The book is literally about the power of your mind- and it sounds like pop psychology, but here’s a thought- read it at a time in your life when you really need to believe it. And then try out what it says. Try not to get scared by the outcome that you see. Try not to disbelieve your own power. Try to ignore the repetitive writing style. You know the time is right for you, when you will read through the whole book, despite it being so repetitive, and actually try the exercises with full belief.

Here’s the simple premise of the book: say what you would like to realize as truth, as though that truth exists already. Visualize it to be the truth. And then trust the subconscious mind, collective unconscious.. God..whatever you may choose to call it.

It sounds simple..rather simplistic, but when you physically stand up and walk up to a mirror, look into your own eyes and say ‘ I am willing to change’ or ‘ life is beautiful’ or whatever it is you wish you affirm, the experience is something unexpected- the resistances you discover, the sensations you feel, the sudden transformation of the emotion in your body…the way your body will react to what you say will likely allay the doubts you may have about the connection between the mental and the physical.

You don’t need to understand how something works, for it to be true.

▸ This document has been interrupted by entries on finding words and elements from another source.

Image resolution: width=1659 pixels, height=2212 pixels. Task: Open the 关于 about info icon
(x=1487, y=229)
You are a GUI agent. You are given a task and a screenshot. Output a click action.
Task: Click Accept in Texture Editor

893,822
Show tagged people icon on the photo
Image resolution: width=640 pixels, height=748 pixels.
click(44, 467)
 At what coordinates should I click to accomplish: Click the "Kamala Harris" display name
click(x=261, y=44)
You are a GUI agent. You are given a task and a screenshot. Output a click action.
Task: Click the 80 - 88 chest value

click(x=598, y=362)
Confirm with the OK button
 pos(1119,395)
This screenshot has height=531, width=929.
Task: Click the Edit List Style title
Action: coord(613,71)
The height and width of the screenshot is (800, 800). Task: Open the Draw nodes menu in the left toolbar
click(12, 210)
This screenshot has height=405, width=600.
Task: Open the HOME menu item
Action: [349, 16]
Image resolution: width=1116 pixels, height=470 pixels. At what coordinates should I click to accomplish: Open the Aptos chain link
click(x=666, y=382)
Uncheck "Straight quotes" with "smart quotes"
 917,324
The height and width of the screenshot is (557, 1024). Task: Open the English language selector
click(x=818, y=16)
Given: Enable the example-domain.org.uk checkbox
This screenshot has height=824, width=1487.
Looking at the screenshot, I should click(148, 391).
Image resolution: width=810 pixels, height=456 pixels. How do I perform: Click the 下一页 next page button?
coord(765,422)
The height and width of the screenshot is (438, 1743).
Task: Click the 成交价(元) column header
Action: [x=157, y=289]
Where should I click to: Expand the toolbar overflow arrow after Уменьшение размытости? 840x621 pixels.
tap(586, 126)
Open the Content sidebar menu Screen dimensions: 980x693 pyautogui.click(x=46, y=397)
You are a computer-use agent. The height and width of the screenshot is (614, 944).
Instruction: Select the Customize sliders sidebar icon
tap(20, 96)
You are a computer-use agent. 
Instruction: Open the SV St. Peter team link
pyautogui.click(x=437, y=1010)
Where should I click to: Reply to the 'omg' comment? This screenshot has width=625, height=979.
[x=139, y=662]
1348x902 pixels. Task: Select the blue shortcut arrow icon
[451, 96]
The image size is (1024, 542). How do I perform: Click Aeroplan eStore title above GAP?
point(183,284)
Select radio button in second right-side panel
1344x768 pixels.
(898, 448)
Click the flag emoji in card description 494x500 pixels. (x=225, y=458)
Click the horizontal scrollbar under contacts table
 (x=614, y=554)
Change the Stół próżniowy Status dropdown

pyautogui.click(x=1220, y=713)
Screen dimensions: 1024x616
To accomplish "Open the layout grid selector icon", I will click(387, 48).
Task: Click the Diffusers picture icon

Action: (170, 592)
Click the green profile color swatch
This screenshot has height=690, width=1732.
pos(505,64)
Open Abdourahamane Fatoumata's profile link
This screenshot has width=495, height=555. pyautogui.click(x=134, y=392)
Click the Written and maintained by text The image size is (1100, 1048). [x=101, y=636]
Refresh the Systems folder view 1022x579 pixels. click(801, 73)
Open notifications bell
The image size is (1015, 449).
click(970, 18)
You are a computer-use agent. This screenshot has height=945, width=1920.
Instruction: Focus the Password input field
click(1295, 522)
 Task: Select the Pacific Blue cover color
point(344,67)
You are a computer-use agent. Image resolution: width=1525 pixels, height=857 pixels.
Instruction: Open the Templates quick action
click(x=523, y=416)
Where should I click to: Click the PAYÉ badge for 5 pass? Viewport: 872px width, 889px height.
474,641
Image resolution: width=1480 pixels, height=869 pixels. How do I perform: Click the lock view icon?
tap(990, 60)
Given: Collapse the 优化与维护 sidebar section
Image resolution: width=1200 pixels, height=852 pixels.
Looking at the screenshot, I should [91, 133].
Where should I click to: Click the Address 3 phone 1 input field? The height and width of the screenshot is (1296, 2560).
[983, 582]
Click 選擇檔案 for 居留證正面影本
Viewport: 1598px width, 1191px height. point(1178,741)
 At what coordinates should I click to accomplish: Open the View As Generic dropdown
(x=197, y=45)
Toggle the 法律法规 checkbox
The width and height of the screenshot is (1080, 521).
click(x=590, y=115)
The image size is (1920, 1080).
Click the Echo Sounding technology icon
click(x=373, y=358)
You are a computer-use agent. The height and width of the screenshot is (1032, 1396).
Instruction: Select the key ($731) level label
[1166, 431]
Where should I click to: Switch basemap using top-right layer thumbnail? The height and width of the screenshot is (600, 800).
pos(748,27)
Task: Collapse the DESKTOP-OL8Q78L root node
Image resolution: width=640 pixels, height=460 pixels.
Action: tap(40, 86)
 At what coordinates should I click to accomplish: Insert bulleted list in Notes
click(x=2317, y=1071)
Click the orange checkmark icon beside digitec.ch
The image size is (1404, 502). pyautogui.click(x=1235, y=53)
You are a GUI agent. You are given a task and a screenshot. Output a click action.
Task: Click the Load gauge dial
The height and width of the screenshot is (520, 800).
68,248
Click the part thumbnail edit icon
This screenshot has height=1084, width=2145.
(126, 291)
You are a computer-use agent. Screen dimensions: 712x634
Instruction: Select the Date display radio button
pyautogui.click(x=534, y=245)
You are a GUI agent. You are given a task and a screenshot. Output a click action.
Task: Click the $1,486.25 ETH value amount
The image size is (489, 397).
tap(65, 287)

The intellect is a rather arrogant yet highly limited entity. You can look at an apple and describe it in great detail, even extrapolate what it would taste like. But when you actually take a bite of it, it is something else altogether. No conceptual understanding is equivalent to the burst of taste, texture, feeling that the single bite gives. You cannot even describe it accurately to someone who has not tasted an apple.

And then there’s the part of what the apple does after it leaves your mouth and enters your body- you have no way of seeing exactly how it is affecting your body, how it is nourishing it. And yet it does. You don’t need to understand. You just need to take a bite.